Hommes ou femmes, petits et grands, tous les Cubains sont emportés cette semaine par la fièvre du baseball, une épidémie nationale qui leur fait oublier rationnement d'électricité, carences sur les marchés ou leur programme de télévision préféré.

La finale du championnat a débuté mardi soir entre l'équipe en maillot orange de la province de Villa Clara (centre) et celle en bleu des Industriels de La Havane. La première qui gagnera quatre parties sera sacrée championne et aura droit à tous les honneurs dans cette île des Caraïbes de 11,3 millions d'habitants.

«Pendant une semaine il n'y aura plus de problèmes, les gens vont tout oublier ; les restrictions, les difficultés de transport, les files d'attente, tout sera oublié», lance Fausto Dominguez, 55 ans, employé d'un hôtel de la Vieille Havane qui est bien sûr un supporteur des Industriels.

Le sport national est désormais à l'honneur à la télévision - qui a annulé la programmation d'un téléroman brésilien très populaire auprès des Cubains - et dans toutes les conversations.

Dans les rues, hommes, femmes ou enfants ont revêtu des maillots aux couleurs de leur équipe.

Même les médias cubains ont semblé mettre en sourdine - le temps aussi aidant - leur offensive contre «la campagne de diffamation» déclenchée selon eux contre l'île communiste en Europe après la mort controversée fin février d'un prisonnier politique en grève de la faim.

Pour les Cubains, le baseball est plus qu'un sport, c'est une passion qui fait partie du vocabulaire de la vie quotidienne.

On dit par exemple de quelqu'un surpris en flagrant délit d'adultère qu'il «a été attrapé en train de voler un but».

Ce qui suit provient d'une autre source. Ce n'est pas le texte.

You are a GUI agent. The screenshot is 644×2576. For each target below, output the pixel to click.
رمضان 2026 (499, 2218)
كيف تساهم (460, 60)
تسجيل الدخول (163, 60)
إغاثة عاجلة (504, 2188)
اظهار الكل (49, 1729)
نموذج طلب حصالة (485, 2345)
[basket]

«Je vais terminer de travailler plus tôt, acheter ma bouteille (de rhum), manger et à 20H30 je m'installerai devant le téléviseur avec les copains du quartier», dit Victor Ortega, un maçon havanais de 38 ans : les deux premières parties ont lieu à Santa Clara (270 km à l'est de La Havane), là où repose le commandant révolutionnaire argentin Ernesto Che Guevara.

Dans les rues de La Havane, les transistors vont aussi cracher à plein volume pour ceux qui comme Gilberto, un gardien de nuit commençant à travailler à 19H00, ne peuvent suivre la partie devant leur téléviseur.

«J'aime bien écouter la partie à la radio. Les commentateurs décrivent la partie de façon très expressive et je peux très bien imaginer toute la tension, toute l'atmosphère de la partie», dit cet autre partisan des Industriels.

L'organe officiel du Parti communiste, Granma, va transmettre les résultats manche après manche sur son site Internet pour les 40 000 coopérants cubains à l'étranger, essentiellement des médecins.

Mais aussi pour les 1,5 million de Cubains qui vivent désormais - pour des raisons économiques ou politiques - dans l'autre grand pays du baseball, les États-Unis. Cet «empire» du dollar, dont la riche ligue professionnelle a «volé» tant de grands joueurs cubains ayant fui leur île pour devenir richissimes.

Sur l'île communiste, soumise à un embargo américain depuis près d'un demi-siècle, les joueurs de la ligue nationale, qui compte 16 équipes, sont des maçons, éducateurs ou journalistes payés comme tout le monde environ 20 dollars par mois par leur employeur qui accepte de libérer ces héros du stade le temps de la saison des jeux.